Software vendor SAP has released security updates for 19 vulnerabilities, five of which are classified as critical, meaning administrators need to apply them as soon as possible to mitigate the associated risks.
The bugs fixed this month affect many products, but the critical severity bugs affect SAP Business Objects Business Intelligence Platform (CMC) and SAP NetWeaver.
More specifically, the five defects fixed this time are as follows:
- CVE-2023-25616: Severity critical code injection vulnerability (CVSS v3: 9.9) in SAP Business Intelligence Platform, which allows an attacker to access resources that are only available to privileged users. The flaw affects versions 420 and 430.
- CVE-2023-23857: Disclosure of Critical Severity Information (CVSS v3: 9.8), Data Tampering and DoS Fault affecting SAP NetWeaver AS for Java, version 7.50. The bug allows an unauthenticated attacker to perform unauthorized operations by connecting to an open interface and accessing services via the Directory API.

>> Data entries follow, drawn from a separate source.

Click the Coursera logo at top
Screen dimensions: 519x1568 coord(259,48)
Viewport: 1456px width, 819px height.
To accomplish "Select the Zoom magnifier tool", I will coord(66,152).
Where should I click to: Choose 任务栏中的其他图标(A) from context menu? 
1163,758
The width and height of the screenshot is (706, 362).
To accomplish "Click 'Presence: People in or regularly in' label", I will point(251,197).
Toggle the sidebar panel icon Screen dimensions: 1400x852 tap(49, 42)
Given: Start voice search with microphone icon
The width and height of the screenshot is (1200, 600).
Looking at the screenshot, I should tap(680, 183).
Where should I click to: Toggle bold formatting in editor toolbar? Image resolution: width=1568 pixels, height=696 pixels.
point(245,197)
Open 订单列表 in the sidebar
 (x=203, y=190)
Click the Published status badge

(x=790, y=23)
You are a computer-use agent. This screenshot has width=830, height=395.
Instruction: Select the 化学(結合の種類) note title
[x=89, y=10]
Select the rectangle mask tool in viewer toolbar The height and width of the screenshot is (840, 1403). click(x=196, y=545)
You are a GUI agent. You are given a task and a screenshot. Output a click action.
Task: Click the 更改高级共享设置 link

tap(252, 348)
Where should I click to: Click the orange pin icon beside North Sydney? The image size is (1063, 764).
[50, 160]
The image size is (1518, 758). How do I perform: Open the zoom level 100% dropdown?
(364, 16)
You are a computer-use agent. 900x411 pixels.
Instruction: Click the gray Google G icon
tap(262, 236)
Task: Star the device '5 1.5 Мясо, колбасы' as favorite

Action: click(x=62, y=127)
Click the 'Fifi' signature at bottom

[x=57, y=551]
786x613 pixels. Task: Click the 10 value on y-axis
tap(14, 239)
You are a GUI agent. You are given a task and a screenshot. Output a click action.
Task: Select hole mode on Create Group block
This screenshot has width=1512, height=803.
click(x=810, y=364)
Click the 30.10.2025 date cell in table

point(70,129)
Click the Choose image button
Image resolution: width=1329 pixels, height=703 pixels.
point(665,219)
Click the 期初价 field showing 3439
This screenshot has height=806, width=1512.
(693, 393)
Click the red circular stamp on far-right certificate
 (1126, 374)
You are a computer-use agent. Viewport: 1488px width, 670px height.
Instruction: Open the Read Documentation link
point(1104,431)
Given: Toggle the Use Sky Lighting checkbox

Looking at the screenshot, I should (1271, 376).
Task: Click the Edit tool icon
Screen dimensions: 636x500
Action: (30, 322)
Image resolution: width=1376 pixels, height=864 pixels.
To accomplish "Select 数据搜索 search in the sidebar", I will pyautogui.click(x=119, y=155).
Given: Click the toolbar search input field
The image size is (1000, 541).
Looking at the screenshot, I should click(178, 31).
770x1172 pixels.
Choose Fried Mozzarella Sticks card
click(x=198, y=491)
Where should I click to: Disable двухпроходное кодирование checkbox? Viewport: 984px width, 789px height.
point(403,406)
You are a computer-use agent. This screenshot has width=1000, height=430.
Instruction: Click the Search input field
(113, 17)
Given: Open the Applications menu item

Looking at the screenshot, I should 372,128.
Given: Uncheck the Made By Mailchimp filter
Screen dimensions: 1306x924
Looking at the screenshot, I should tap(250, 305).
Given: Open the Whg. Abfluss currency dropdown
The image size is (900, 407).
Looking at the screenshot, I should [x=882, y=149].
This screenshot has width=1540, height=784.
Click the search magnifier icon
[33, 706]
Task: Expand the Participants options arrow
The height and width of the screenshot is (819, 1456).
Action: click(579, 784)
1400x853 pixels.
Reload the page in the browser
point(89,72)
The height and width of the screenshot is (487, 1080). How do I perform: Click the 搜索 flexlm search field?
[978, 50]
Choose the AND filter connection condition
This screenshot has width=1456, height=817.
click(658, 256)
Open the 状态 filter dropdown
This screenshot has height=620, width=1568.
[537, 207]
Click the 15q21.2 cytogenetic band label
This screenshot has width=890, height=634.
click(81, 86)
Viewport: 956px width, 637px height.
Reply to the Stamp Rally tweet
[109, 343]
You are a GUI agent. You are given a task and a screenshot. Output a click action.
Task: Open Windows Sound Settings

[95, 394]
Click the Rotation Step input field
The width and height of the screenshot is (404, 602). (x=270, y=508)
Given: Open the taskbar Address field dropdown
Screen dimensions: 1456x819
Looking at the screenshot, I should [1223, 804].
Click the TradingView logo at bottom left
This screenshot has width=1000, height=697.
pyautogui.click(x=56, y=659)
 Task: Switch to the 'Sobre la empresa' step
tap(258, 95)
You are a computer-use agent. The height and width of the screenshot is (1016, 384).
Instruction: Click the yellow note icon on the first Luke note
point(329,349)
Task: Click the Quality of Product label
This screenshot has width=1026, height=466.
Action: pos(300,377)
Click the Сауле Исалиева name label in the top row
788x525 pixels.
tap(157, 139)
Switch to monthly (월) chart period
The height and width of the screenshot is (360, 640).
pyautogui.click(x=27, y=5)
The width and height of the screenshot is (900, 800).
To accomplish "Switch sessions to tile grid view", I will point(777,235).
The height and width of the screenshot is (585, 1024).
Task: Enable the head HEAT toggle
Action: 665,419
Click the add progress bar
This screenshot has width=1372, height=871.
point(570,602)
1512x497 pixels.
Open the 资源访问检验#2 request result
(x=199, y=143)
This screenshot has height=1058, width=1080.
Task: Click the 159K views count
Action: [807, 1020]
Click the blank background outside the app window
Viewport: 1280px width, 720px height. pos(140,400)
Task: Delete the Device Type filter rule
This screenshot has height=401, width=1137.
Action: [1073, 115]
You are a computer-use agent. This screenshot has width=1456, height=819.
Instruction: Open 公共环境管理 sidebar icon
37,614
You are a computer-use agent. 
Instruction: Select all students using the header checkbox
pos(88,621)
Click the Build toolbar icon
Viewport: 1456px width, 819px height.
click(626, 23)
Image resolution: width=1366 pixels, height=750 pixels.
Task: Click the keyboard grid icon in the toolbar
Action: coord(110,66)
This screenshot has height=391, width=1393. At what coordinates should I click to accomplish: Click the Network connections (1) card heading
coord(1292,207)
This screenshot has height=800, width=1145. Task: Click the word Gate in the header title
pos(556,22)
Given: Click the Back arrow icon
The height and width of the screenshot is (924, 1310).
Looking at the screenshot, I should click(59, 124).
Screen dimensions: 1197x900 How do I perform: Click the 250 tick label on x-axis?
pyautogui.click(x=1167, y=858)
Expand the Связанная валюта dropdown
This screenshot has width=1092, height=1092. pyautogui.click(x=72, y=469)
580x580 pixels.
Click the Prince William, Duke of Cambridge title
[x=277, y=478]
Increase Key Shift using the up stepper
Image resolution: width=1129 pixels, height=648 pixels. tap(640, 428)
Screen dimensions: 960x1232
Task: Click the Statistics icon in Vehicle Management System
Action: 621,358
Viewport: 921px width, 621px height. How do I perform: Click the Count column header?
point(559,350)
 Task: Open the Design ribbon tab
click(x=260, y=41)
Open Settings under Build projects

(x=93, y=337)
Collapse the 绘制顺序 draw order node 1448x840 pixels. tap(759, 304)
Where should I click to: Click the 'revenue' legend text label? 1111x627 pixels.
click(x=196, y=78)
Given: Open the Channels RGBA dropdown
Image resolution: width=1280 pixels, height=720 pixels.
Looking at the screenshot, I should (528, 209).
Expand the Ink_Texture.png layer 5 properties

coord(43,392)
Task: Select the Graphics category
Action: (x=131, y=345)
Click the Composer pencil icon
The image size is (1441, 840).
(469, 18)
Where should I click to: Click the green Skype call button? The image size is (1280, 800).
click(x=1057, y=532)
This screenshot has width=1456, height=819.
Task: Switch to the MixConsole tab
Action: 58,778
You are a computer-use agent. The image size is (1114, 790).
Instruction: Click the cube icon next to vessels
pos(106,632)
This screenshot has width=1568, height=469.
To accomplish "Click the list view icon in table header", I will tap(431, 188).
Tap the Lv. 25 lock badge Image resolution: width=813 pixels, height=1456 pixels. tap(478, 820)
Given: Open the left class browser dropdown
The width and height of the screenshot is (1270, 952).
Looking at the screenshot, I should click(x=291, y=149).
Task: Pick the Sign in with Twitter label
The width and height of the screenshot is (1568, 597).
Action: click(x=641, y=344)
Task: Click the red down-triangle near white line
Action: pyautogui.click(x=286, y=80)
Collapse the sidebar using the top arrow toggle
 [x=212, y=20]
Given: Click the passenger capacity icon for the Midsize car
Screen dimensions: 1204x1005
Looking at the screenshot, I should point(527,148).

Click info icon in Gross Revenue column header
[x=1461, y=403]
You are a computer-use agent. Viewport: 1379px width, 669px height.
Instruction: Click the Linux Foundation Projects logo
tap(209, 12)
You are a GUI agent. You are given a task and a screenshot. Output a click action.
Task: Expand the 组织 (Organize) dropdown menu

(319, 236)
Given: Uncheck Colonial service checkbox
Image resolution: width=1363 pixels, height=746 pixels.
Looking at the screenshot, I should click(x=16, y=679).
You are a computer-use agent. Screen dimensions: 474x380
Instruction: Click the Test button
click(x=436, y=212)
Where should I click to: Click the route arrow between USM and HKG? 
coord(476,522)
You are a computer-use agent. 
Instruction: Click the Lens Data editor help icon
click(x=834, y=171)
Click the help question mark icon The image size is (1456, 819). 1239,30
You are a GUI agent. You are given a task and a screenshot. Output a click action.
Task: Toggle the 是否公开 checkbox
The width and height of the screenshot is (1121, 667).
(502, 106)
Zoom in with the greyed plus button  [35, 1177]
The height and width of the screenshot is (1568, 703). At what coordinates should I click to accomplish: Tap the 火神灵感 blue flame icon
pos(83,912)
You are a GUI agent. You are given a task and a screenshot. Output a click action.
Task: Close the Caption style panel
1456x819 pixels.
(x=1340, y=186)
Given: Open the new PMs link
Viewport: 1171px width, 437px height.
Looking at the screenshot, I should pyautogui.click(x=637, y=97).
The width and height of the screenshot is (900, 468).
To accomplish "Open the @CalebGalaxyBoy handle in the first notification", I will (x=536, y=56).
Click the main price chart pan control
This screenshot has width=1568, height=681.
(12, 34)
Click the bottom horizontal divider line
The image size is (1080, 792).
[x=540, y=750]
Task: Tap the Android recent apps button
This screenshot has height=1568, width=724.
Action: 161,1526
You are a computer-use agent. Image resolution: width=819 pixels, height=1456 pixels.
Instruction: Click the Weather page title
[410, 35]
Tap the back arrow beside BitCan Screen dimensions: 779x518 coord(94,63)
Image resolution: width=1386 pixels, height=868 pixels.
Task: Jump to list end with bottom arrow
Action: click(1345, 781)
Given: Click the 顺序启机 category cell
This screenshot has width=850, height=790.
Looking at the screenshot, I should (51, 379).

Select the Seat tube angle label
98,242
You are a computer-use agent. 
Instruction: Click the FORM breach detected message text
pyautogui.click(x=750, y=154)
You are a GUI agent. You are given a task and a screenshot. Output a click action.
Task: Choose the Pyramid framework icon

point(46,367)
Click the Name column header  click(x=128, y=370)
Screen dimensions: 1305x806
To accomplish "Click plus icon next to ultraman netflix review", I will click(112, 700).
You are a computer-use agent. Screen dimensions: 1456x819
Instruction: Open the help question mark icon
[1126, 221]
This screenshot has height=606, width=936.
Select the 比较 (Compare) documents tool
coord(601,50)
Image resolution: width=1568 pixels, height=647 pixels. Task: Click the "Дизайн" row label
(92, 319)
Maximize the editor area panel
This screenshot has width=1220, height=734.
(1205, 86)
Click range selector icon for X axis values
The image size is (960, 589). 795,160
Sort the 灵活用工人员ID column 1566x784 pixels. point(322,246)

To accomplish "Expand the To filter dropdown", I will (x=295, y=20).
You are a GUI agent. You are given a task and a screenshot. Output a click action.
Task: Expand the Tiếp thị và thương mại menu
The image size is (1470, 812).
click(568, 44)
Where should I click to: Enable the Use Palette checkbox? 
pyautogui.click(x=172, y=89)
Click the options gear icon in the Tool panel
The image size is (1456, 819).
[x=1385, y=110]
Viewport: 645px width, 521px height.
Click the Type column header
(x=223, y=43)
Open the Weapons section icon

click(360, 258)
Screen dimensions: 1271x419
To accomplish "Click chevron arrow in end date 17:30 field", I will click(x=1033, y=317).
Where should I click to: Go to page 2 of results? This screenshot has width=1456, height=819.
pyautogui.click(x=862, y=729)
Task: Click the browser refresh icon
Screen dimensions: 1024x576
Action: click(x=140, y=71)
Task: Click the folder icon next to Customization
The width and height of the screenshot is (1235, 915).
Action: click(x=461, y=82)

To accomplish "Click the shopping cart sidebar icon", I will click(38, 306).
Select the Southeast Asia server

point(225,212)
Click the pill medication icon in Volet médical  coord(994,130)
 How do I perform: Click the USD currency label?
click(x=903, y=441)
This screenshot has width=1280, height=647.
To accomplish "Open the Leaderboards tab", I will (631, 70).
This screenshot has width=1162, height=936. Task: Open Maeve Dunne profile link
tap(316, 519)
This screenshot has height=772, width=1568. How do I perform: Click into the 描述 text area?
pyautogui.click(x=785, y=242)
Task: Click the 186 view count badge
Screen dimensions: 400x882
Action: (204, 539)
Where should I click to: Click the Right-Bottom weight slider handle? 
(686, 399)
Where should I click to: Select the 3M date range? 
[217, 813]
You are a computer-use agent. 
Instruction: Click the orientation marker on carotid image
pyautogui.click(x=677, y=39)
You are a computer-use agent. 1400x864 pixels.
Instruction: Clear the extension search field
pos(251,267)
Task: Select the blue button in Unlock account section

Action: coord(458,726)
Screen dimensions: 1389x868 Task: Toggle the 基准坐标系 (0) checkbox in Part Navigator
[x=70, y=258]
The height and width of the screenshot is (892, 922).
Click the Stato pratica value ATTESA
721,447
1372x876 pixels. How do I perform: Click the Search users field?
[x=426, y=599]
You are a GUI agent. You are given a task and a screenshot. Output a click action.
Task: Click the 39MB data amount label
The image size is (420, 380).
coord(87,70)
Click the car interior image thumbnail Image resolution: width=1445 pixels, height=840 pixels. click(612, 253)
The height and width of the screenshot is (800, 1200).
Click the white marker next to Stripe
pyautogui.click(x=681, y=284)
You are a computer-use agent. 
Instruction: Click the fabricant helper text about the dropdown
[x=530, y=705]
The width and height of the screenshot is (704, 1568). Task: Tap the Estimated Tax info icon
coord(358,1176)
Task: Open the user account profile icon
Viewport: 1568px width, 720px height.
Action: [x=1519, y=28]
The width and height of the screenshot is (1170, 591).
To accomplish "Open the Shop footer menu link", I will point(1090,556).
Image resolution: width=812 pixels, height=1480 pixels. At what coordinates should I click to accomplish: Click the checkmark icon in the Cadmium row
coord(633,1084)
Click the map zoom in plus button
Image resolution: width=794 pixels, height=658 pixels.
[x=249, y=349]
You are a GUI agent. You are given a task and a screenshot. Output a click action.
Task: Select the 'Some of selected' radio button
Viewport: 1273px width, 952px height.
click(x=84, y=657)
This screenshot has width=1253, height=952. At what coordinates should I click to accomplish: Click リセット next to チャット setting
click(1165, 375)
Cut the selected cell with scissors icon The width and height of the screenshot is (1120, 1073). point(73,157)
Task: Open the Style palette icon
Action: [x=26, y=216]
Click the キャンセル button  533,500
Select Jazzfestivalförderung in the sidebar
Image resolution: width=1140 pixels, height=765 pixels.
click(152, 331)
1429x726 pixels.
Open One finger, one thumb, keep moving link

- CVE-2023-27269: Critical severity directory traversal issue (CVSS v3: 9.6) affecting SAP NetWeaver Application Server for ABAP. The flaw allows a non-administrator user to overwrite system files. It affects versions 700, 701, 702, 731, 740, 750, 751, 752, 753, 754, 755, 756, 757 and 791.
- CVE-2023-27500: Critical Severity Directory Traversal (CVSS v3: 9.6) in SAP NetWeaver AS for ABAP. An attacker can exploit the flaw in SAPRSBRO to overwrite system files, causing damage to the vulnerable endpoint. Impacts versions 700, 701, 702, 731, 740, 750, 751, 752, 753, 754, 755, 756, 757.
- CVE-2023-25617: Severity Critical command execution vulnerability (CVSS v3: 9.0) in SAP Business Objects Business Intelligence Platform, versions 420 and 430. The flaw allows a remote attacker to execute arbitrary commands in the operating system via the BI Launchpad, the BI Launchpad, the central administration or a custom configuration. application based on the public Java SDK, under certain conditions.
Apart from the above, SAP’s monthly security patch fixed four high severity flaws and ten medium severity vulnerabilities.
Security flaws in SAP products are excellent targets for threat actors because they are commonly used by large organizations around the world and can serve as entry points into extremely valuable systems.
SAP is the world’s largest ERP provider, holding 24% of the global market share with 425,000 customers in 180 countries. More than 90% of Forbes Global 2000 use its ERP, SCM, PLM and CRM products.
In February 2022, the US Cybersecurity and Infrastructure Security Agency (CISA) urged administrators to patch a set of serious vulnerabilities affecting SAP business applications to prevent data theft, hacking attacks, ransomware and the disruption of mission-critical processes and operations.
In April 2021, threat actors were observed attacking fixed flaws in unpatched SAP systems to gain access to corporate networks.